Supplied text:
+-------+
The week New Zealand fell to pieces

Over the last week, it has felt like everything in New Zealand is breaking.

The country's estimated $NZ200 billion ($A184 billion) infrastructure deficit has been laid bare with all sorts of failures: planes, ferries, fuel supply and power lines.

The bad news began last week when New Zealand Defence Force Boeing 757s were unable to get Prime Minister Chris Luxon to Tokyo for a trade mission, stranding his 50-strong delegation on a Port Moresby refuelling stopover.

It continued back home on Friday night when an Interislander ferry - part of the three-strong state-owned fleet which takes Kiwis and cargo between North and South Islands - ran aground.

More than 100,000 properties north of Auckland were without power on Thursday after a high-voltage pylon fell in high winds.

The entire Coromandel Peninsula, some 27,000 properties, also lost power on Sunday in a separate bungle.

Further offshore, around 800km east of South Island, the Chatham Islands have run out of petrol and cooking gas, with diesel supplies critically low and bad weather hampering efforts to restock the remote communities.

To top it off, Auckland airport suffered dozens of cancellations on Monday and Tuesday due to early morning fog.

New Zealand Prime Minister Chris Luxon
Prime Minister Chris Luxon has lamented New Zealand's infrastructure problems during the past week. (Ben McKay/AAP PHOTOS)

"We look like a basket case of a country," top-rating broadcaster Mike Hosking surmised.

Mr Luxon put it more diplomatically.

"This is a great country but we need to do infrastructure differently," he said.

Barring the fog - a semi-regular irritant for airline passengers in the land of the long white cloud - and the high seas, the problems all require difficult fixes with one commonality: huge expense.

A major defence capability review will recommend the replacement of the NZDF planes, giving the government political cover for the investment.

Previous governments have deferred that spending - estimated in the hundreds of millions - for fear Kiwis would see it as a lavish prime ministerial perk.

The planes, with a history of embarrassing and disruptive breakdowns, have a lifespan through to 2028 meaning the government will be able to argue replacement is a necessity.
+-------+
Your tasks:
(A) In the article on New Zealand's infrastructure failures, how many properties on the Coromandel Peninsula lost power on Sunday?
(B) Go on with the article about New Zealand's infrastructure failures from the point where it stops.

Data provided:
+-------+
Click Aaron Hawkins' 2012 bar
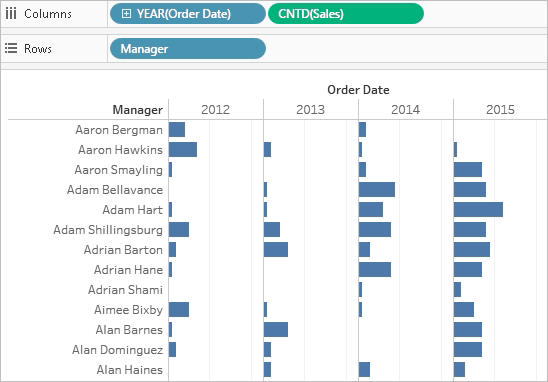 [183, 150]
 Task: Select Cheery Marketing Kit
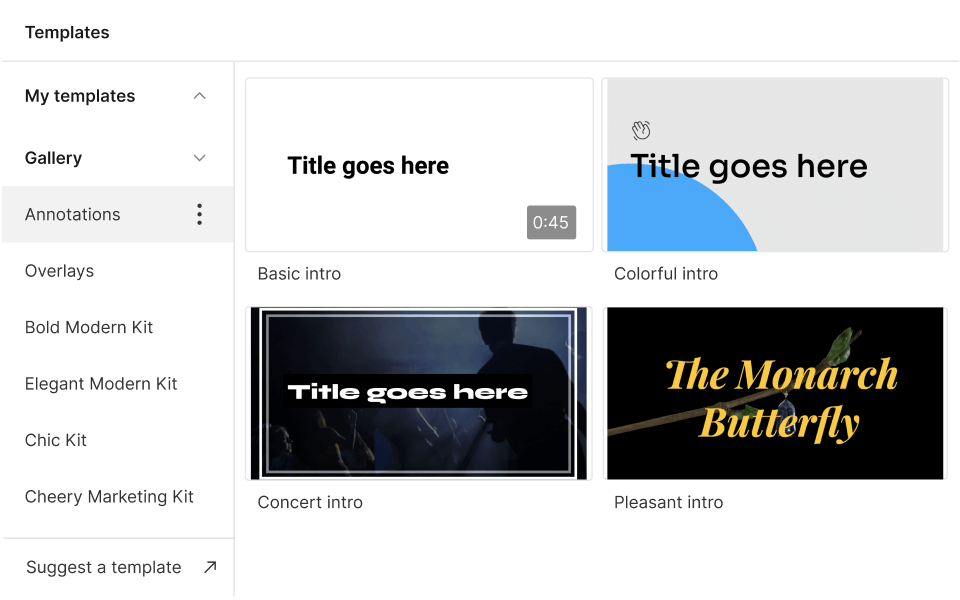click(x=109, y=496)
+-------+
Exercise answers:
(A) Some 27,000 properties.

(B)
The Cook Strait ferries are a stickier challenge.

The Labour-led government planned to replace the fleet with two rail-equipped mega-ferries costing $NZ750 million but encountered a cost blowout on the land infrastructure supporting the ships.

The current National-led government cancelled that contract and is without a plan to replace them, but is pledging to do so for less than the $NZ3.2 billion cost of the revised plan.

Citing commercial negotiations, Mr Luxon declined to reveal, as has been reported, if his government faces a break fee in the hundreds of millions for aborting the ferry-building contract with South Korean shipbuilders.

The issue is a top-line topic in parliament, where Finance Minister Nicola Willis advised the government was planning to spend $NZ68 billion on infrastructure over the next five years.

"Actual people in hard hats in actual diggers and spades fixing potholes, fixing roads, getting things built," she said, an obvious dig at Labour's failure to deliver infrastructure projects.

The new government is also pledging a fast-track consenting process for major new projects, a new planning regime, and a war on red tape.

As for the electricity transmission failure in Northland, a review revealed an embarrassing cause.

"We removed too many nuts from the bolts (at the base of the pylon) that resulted in the tower falling over," Mornez Green, managing director at engineering company Omexom, said.

Or as Mr Hosking put it, "idiots were in charge of spanners".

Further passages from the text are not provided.